=== DATA FOR THE TASK ===

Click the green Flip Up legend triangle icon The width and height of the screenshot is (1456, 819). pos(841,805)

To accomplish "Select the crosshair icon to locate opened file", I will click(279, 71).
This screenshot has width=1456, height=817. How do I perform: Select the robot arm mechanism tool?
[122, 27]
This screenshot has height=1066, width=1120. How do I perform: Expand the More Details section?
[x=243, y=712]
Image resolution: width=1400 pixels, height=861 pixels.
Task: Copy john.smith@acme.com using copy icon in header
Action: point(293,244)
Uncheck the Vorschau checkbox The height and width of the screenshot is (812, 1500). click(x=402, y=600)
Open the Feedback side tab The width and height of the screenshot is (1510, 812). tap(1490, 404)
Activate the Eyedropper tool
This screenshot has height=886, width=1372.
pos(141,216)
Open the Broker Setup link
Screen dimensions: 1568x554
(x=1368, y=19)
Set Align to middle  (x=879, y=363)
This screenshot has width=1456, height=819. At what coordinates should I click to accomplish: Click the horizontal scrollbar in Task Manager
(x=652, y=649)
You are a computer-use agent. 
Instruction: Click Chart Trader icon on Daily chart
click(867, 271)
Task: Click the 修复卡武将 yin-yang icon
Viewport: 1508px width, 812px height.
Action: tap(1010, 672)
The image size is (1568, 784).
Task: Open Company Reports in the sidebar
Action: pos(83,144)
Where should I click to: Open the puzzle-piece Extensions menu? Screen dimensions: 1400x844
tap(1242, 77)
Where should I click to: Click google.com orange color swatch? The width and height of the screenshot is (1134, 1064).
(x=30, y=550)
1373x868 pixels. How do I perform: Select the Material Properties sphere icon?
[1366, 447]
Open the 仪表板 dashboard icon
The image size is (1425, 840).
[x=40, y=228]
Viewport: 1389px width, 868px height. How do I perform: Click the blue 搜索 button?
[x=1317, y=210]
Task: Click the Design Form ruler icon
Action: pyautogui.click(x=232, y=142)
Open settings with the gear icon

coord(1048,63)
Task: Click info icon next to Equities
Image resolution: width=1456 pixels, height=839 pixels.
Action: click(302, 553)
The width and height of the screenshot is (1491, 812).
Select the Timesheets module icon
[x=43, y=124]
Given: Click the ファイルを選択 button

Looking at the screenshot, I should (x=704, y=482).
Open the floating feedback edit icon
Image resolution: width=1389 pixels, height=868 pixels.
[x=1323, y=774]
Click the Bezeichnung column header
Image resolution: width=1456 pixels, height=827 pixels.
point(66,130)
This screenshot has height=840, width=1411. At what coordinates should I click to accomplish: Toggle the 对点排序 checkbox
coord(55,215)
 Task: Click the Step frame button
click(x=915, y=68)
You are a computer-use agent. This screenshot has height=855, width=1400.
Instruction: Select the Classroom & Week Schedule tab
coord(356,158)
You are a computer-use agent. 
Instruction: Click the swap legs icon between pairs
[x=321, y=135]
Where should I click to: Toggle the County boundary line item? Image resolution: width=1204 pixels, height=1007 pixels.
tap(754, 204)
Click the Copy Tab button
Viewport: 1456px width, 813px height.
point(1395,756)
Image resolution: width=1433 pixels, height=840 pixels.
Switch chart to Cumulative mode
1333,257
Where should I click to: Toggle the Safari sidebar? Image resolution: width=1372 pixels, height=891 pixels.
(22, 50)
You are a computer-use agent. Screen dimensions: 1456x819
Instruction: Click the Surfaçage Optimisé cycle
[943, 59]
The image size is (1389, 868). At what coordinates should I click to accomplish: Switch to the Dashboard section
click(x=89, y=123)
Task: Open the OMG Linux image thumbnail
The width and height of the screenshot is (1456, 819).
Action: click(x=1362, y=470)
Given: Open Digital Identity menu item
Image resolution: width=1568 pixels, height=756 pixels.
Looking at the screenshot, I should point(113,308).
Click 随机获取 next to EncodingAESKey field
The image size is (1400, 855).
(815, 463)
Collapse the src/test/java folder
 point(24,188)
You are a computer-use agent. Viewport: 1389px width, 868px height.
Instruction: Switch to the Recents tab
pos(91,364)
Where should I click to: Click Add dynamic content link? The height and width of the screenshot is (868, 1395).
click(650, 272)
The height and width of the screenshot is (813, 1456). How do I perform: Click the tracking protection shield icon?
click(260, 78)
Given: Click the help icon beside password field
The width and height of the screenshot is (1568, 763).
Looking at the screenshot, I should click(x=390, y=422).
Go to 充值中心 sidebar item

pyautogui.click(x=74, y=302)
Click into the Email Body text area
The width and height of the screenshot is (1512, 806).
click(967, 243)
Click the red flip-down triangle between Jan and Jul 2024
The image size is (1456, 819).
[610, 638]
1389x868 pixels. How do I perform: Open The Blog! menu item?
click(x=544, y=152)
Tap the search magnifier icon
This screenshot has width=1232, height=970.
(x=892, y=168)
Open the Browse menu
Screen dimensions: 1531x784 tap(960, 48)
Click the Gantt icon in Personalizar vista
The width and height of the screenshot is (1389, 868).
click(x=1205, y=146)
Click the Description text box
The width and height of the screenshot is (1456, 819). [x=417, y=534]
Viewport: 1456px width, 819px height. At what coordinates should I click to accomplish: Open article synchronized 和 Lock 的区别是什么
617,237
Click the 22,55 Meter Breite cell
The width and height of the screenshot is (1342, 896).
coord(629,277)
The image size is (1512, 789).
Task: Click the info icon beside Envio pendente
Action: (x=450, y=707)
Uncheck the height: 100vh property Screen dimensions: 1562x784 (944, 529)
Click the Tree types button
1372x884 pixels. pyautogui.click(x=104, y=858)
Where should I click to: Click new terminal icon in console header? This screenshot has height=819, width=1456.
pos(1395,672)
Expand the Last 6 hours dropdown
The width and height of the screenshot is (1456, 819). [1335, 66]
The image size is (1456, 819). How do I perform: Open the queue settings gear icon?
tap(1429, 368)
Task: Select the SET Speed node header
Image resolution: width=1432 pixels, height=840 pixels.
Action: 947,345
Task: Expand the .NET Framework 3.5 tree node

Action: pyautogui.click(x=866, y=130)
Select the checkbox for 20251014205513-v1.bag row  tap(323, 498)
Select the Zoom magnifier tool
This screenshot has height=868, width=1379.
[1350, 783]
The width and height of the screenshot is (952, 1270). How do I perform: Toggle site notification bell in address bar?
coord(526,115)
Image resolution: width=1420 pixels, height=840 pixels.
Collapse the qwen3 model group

===

● **TASK**:
Every line above that has the string "agent" needs to be copied.

● **RESPONSE**:
You are a computer-use agent. 
You are a computer-use agent. This screenshot has height=855, width=1400.
You are a computer-use agent. 
You are a computer-use agent. Screen dimensions: 1456x819
You are a computer-use agent. Viewport: 1389px width, 868px height.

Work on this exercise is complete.